Ministro israelense defende matar até 40 pessoas por noite em Gaza
Itamar Ben-Gvir afirmou, em entrevista, que Israel deveria realizar de 30 a 40 assassinatos seletivos por noite na Faixa de Gaza. O ministro também defendeu assentamentos judaicos no território palestino e a emigração de palestinos.
O ministro da Segurança Nacional de Israel, Itamar Ben-Gvir, fez as declarações em um podcast apresentado por Rom Braslavski, ex-refém do Hamas. Segundo a fonte, Braslavski foi capturado após o ataque de 7 de outubro de 2023 contra Israel.
“Acho que deveríamos realizar de 30 a 40 assassinatos seletivos por noite”, disse Ben-Gvir. Ele acrescentou que a medida não deveria se limitar a pessoas que representassem uma ameaça imediata e afirmou que havia pessoas em Gaza que “não merecem viver”.
Ben-Gvir também defendeu a reconstrução de assentamentos judaicos em Gaza e disse imaginar “toda Gaza” pertencendo a Israel.
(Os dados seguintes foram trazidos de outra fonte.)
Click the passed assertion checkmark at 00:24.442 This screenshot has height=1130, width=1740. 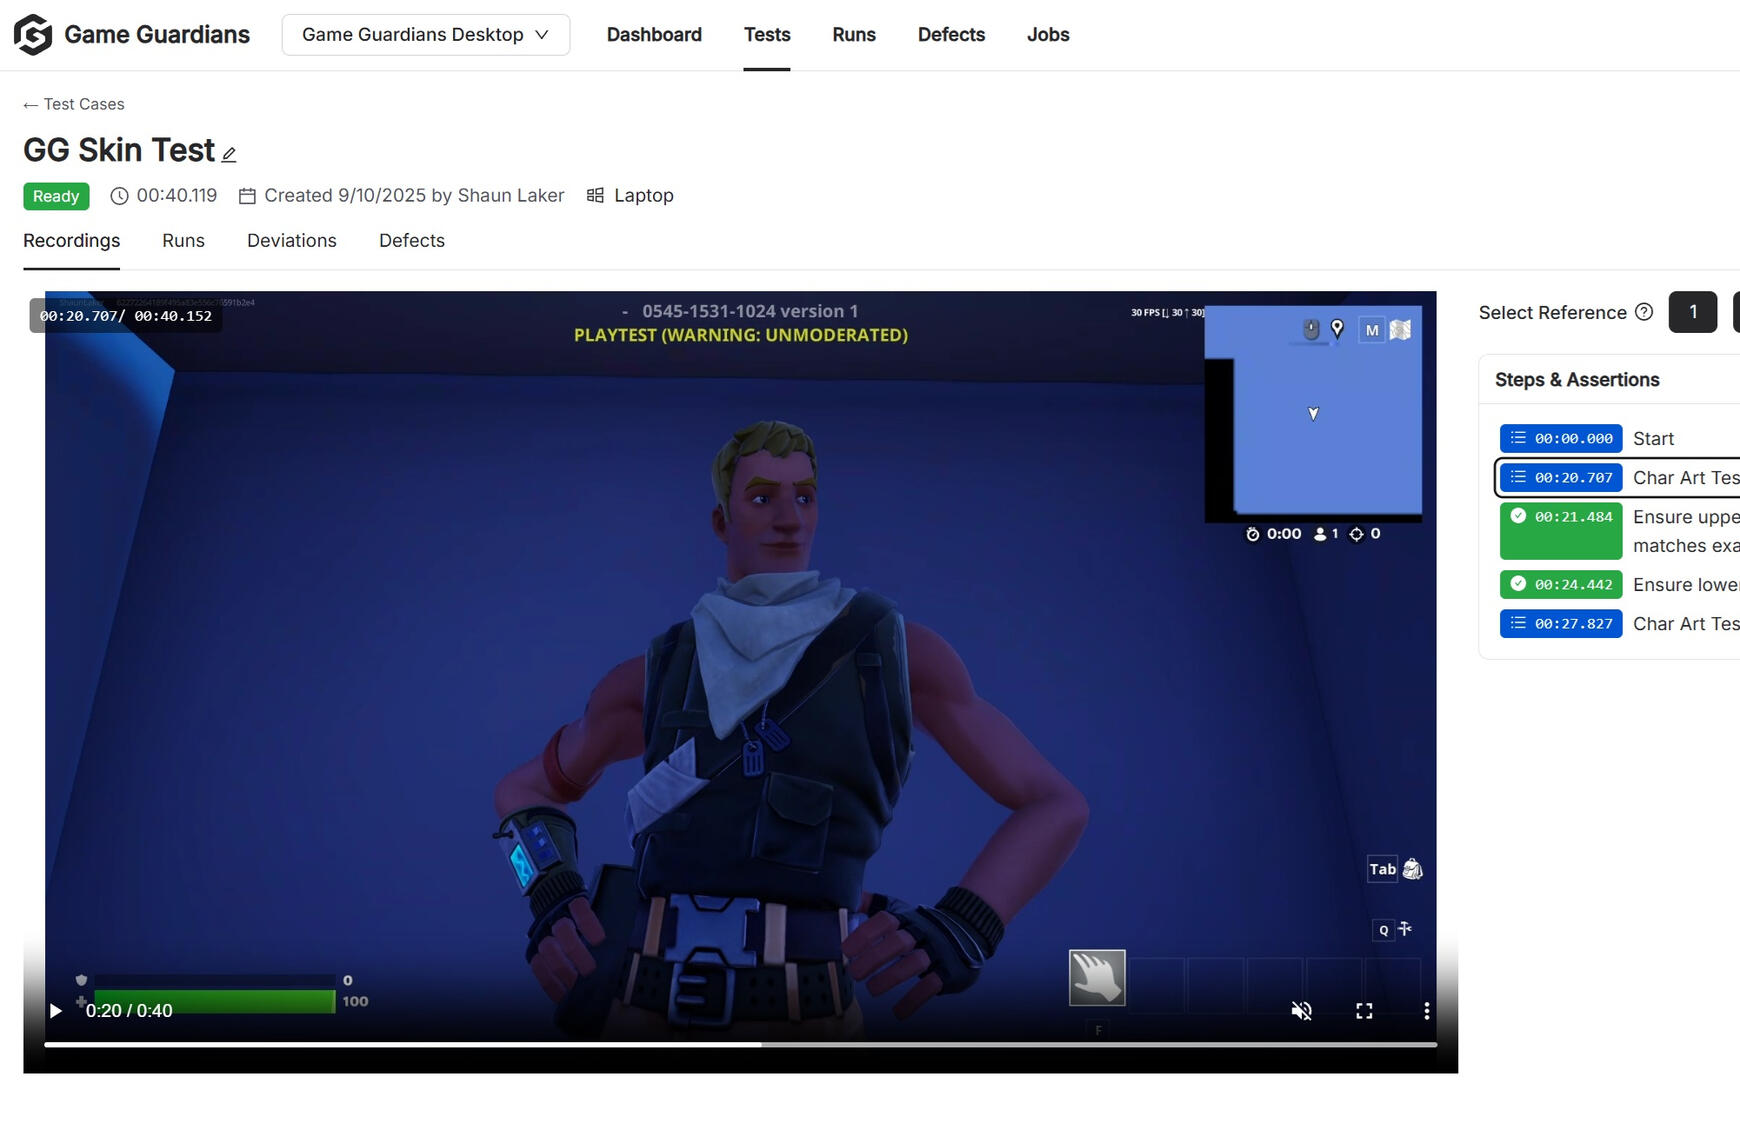1518,584
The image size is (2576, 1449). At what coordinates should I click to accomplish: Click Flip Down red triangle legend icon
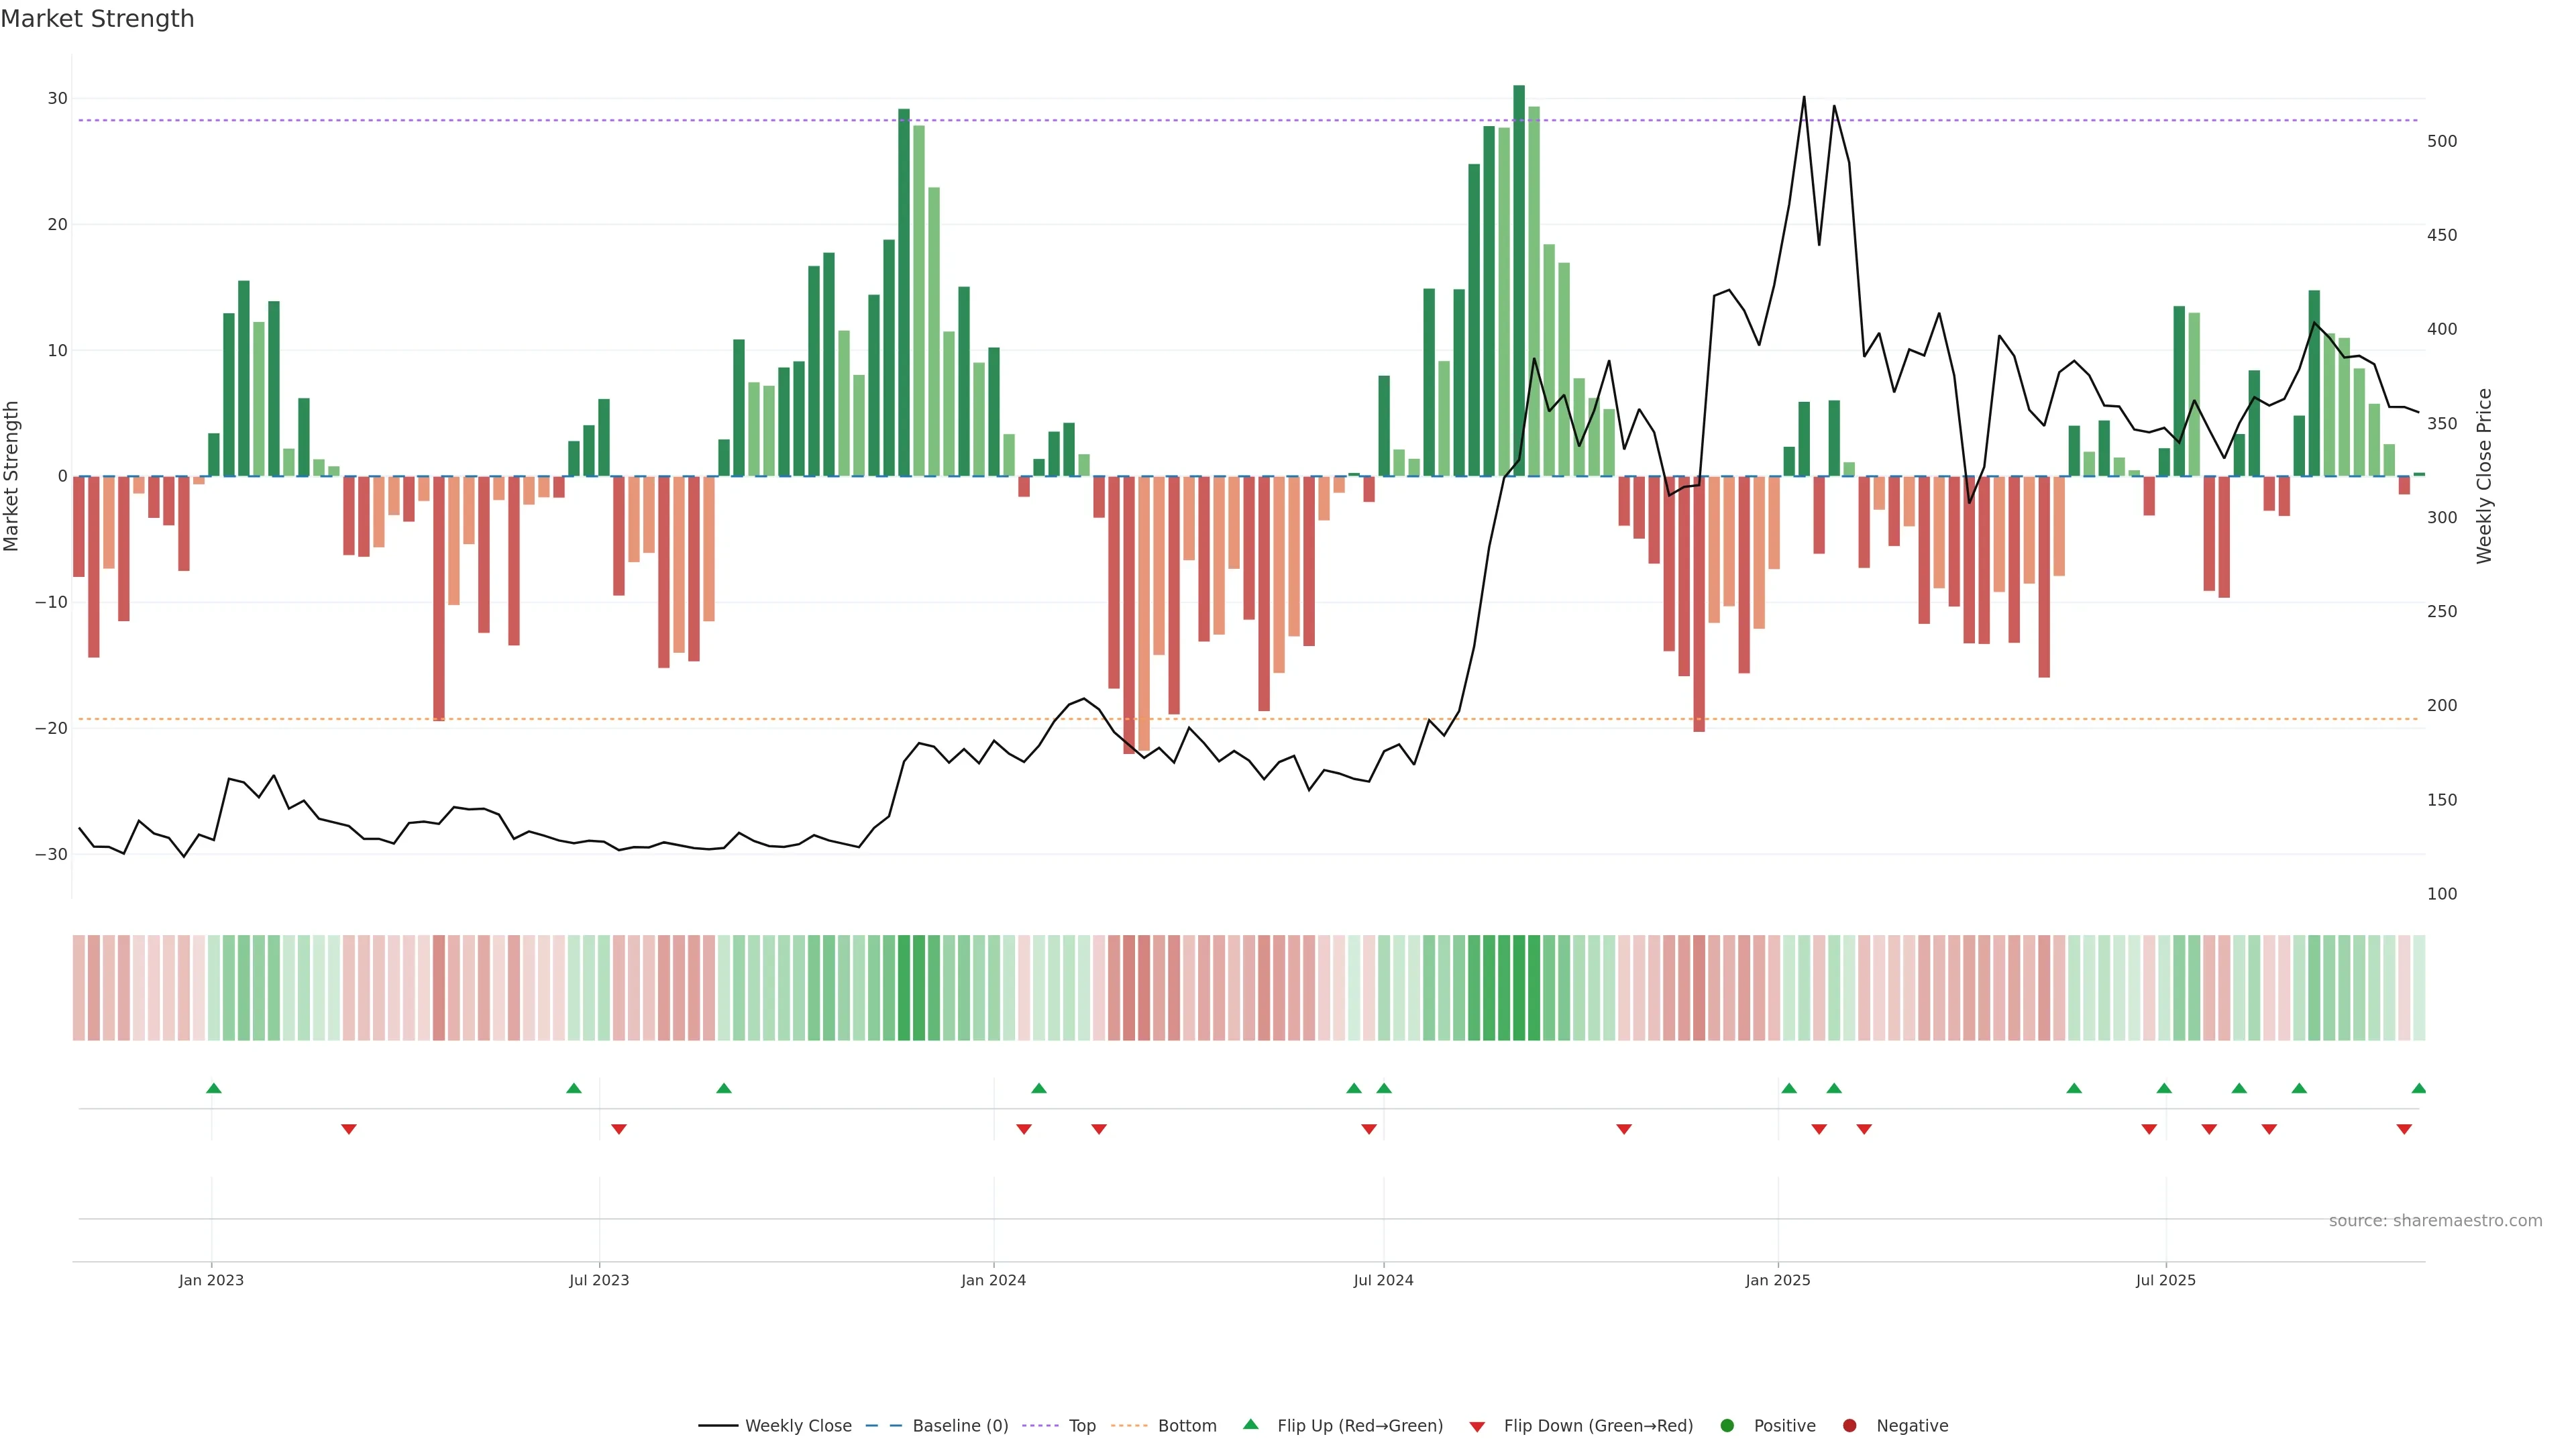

Ele reiterou ainda o apoio à emigração de palestinos e afirmou que terroristas deveriam ser mortos, em vez de emigrar.
Na entrevista, o ministro criticou a redução recente das operações militares israelenses em Gaza pelo primeiro-ministro Binyamin Netanyahu. A medida ocorreu durante esforços de autoridades dos Estados Unidos para implementar um plano de paz apresentado pelo presidente Donald Trump no ano passado.
O texto também informa que países como Egito, Jordânia, Emirados Árabes, Qatar, Indonésia, Arábia Saudita, Turquia e Paquistão condenaram a rejeição do plano de paz pelo governo de Netanyahu. Israel nega acusações de genocídio contra palestinos em Gaza e afirma cumprir o direito internacional.